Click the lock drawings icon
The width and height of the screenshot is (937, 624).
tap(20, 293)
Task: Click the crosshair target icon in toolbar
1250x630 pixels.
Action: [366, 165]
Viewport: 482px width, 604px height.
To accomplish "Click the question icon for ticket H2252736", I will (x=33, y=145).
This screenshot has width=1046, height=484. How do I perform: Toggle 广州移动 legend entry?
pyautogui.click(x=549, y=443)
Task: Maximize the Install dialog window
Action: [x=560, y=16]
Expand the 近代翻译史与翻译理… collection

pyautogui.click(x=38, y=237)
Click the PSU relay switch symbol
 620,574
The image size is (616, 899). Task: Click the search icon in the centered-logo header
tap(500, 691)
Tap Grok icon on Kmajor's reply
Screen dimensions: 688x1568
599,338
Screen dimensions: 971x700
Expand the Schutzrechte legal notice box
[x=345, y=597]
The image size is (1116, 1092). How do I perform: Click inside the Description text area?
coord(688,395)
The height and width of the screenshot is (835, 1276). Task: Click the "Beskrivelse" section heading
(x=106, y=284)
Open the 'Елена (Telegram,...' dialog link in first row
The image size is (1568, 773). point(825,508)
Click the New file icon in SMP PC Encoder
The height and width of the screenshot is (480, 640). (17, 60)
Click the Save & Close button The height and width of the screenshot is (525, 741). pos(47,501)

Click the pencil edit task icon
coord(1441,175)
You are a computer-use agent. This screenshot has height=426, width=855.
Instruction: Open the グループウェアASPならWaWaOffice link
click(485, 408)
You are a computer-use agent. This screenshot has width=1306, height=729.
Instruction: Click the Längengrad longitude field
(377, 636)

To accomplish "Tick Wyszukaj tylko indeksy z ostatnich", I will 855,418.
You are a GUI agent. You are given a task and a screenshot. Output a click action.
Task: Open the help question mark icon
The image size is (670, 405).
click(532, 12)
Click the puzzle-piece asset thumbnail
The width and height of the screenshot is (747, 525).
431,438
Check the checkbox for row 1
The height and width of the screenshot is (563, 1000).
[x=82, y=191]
━━━━━━━━━━━━━━━━
**TASK DESCRIPTION:**
Output the lines above exactly, but only those between the line holding "has width=1306, height=729." and the line holding "Task: Open the help question mark icon", inclusive.

**OUTPUT BELOW:**
You are a computer-use agent. This screenshot has width=1306, height=729.
Instruction: Click the Längengrad longitude field
(377, 636)

To accomplish "Tick Wyszukaj tylko indeksy z ostatnich", I will 855,418.
You are a GUI agent. You are given a task and a screenshot. Output a click action.
Task: Open the help question mark icon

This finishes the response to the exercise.